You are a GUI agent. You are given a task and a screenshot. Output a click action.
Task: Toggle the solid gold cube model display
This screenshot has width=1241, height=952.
===
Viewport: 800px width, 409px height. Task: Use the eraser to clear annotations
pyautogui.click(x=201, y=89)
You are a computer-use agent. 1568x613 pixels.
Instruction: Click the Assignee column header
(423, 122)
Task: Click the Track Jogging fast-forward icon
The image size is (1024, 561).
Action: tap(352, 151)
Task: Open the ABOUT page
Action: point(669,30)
===
WORK ITEM: Given the records above, return exactly the lines starting at the line containing "Task: Toggle the" and ending at the line containing "This screenshot has width=1241, height=952.", including both.

SOLUTION BELOW:
Task: Toggle the solid gold cube model display
This screenshot has width=1241, height=952.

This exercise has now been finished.